A misleading statement regarding levels of formaldehyde in electronic cigarettes has made news. According to Naoiki Kunugita, a researcher at the Department of Environmental Health-National Institute of Public Health in Japan, e-cigarettes have “more than ten times the level of carcinogens contained in one regular cigarette”. Kunugita and his colleagues submitted their report on Thursday and understandably it has alarmed the public.
Amidst the media frenzy, Dr. Konstantinos Farsalinos interjects with scientifically accurate information. While the media presented this story as a comprehensive analysis of all carcinogens in cigarettes, the Japanese researchers only reported on one such carcinogen: formaldehyde. The findings described formaldehyde as “a substance found in building materials and embalming fluids”. In his response, Dr. Farsalinos informs readers that in reality formaldehyde is present in all of our surroundings.
Armed with factual data, Dr. Farsalinos manages to poke holes in the claim that electronic cigarettes contain formaldehyde at “ten levels higher than cigarettes”. In his rebuttal, Farsalinos compares the list of published studies in which Prof. Kunugita sourced his results to a Canadian study conducted on the levels of formaldehyde in cigarette smoke. On average a single cigarette contains 200mcg of formaldehyde. This is six times higher than the highest amount (34mcg) found in the e-cigarettes reported by Kunugita.
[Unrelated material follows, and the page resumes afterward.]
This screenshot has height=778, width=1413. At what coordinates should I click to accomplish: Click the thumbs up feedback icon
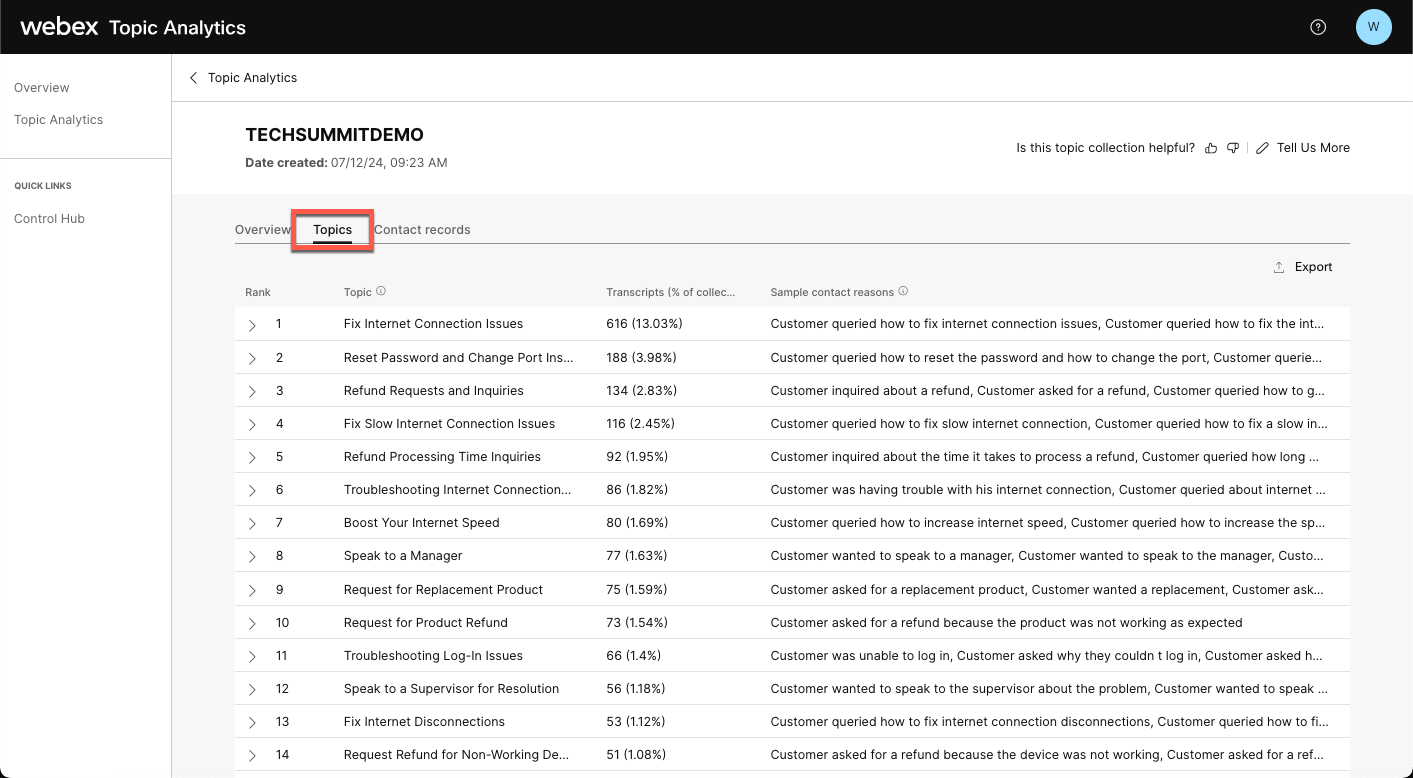point(1211,148)
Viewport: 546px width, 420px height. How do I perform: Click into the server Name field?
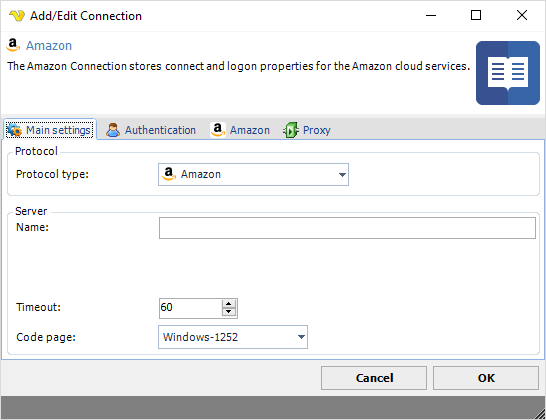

The average level of formaldehyde found in the e-cig samples was 4.2mcg per 10 puffs. This is an average of 50 times lower than levels found in tobacco cigarette smoke.
Fortunately, there are scientists and doctors dedicated to providing the public with factual information. These findings reinforce the need for scientifically correct information. In the pursuit of science, we will continue to publish only accurate research.